Igualmente absurdo es vivir almacenado en un enésimo piso de una urbe moderna, envejeciendo en la tarea de ahorrar unos dinerillos cuyo valor envejece más deprisa que nosotros a manos de la inflación, de la devaluación, de la carestía. Y tras la brega de una vida entera, verse arrinconado en la soledad de un refugio de ancianos y acabar incinerado y en la repisa de la chimenea. Vidas así y muertes así son ciertamente absurdas, porque están diametralmente en contra de la esencia del hombre que piensa, ama, sueña, canta, añora y espera. No, hermanos. Hay que volver a Cristo, si tanto la vida como la muerte deben dejar de ser "absurdas".

Gracias a Dios, todo ese programa de absurdos que nos proponen los ideólogos del materialismo es una monstruosa sarta de mentiras. Tenemos un alma salida de las manos de Dios, hecha a imitación de la esencia de Dios, redimida con la muerte del Hijo de Dios, amada por la infinita ternura de Dios, elevada a la participación de la vida de Dios, adoptada como hija, dentro, muy dentro, de la familia de Dios, destinada a la felicidad infinita.

 "Creemos en la vida eterna, decía Pablo VI en su Credo del Pueblo de Dios, Creemos que las almas de todos aquellos que mueren en la gracia de Cristo constituyen el Pueblo de Dios después de la muerte, la cual será destruida totalmente el día de la resurrección, en el que estas almas se unirán con sus cuerpos".
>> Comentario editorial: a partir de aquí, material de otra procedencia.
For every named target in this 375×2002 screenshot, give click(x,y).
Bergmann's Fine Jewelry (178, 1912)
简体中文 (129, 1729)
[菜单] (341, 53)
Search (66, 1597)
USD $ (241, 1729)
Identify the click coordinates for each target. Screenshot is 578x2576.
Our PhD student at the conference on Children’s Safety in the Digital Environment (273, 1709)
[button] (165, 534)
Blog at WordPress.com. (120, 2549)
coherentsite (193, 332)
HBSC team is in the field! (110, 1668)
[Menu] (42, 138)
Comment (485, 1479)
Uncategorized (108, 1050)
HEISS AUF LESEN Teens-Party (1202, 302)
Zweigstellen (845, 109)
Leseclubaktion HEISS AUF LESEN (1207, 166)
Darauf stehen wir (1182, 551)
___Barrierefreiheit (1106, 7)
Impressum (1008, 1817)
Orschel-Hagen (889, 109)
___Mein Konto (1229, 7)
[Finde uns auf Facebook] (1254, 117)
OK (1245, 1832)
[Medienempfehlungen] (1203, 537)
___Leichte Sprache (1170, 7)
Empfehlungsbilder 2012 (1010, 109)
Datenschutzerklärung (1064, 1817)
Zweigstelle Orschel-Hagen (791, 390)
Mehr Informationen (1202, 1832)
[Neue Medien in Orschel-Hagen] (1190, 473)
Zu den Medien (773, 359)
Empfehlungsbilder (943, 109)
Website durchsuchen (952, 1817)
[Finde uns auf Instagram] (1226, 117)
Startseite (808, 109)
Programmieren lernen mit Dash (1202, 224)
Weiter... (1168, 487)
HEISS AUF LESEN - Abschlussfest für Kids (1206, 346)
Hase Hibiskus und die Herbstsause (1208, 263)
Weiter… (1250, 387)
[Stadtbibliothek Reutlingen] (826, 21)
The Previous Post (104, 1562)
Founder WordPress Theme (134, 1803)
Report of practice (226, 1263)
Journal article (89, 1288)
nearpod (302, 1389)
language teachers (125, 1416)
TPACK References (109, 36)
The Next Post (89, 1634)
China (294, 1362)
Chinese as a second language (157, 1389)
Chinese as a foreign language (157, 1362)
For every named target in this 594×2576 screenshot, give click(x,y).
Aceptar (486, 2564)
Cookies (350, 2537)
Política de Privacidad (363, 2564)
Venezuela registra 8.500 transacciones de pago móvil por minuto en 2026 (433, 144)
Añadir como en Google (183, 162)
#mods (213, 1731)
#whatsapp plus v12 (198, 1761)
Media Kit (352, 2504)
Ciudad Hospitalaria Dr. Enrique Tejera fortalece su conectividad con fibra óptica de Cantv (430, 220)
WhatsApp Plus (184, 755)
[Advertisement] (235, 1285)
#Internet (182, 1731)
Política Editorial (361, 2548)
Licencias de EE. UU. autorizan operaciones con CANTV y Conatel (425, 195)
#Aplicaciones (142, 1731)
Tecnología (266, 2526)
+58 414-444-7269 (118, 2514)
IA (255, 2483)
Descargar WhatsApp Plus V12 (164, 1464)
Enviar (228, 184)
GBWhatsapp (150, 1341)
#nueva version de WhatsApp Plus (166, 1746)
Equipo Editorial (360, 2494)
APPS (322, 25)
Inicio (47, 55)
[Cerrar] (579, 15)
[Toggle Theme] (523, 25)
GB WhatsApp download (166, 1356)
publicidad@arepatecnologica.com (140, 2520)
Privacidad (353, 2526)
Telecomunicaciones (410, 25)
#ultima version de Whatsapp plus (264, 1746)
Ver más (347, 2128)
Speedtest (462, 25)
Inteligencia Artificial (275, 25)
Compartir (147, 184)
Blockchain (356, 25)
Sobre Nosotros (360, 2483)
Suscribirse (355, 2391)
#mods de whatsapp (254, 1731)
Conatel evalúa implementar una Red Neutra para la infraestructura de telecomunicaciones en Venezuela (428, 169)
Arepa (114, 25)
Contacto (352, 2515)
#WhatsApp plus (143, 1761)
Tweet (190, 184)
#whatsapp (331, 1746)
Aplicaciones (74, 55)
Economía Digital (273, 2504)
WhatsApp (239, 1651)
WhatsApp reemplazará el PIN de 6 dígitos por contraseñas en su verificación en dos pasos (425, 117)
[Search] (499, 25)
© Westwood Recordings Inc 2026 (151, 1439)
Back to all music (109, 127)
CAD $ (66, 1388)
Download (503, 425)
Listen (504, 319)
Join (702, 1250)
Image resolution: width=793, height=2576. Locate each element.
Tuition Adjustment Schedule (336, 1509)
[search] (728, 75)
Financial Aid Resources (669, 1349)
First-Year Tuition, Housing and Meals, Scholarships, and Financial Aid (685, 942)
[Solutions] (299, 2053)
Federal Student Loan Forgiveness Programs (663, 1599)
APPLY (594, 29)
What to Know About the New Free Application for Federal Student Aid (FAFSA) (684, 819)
"Se muere solo", decía Pascal. Pero no es verdad. Nadie muere solo. Se muere en Cristo y con Cristo. Él quiso experimentar en su muerte el más terrible abandono, la más heladora sensación de soledad para ahorrarnos a nosotros esa agonía del alma. Después de Él nosotros morimos en Cristo y con Cristo. Cristo se reservó, como Cabeza de nuestra humanidad pecadora, la muerte física más horrible y torturante para ahorrárnosla a nosotros. 

Jesucristo en su vida y en su muerte ocupa la más íntima realidad, la última entraña del universo. Es la mismísima esencia que se derramó sobre el cosmos en el momento en que se quebró la vasija de su cuerpo despedazada por la muerte en la cruz.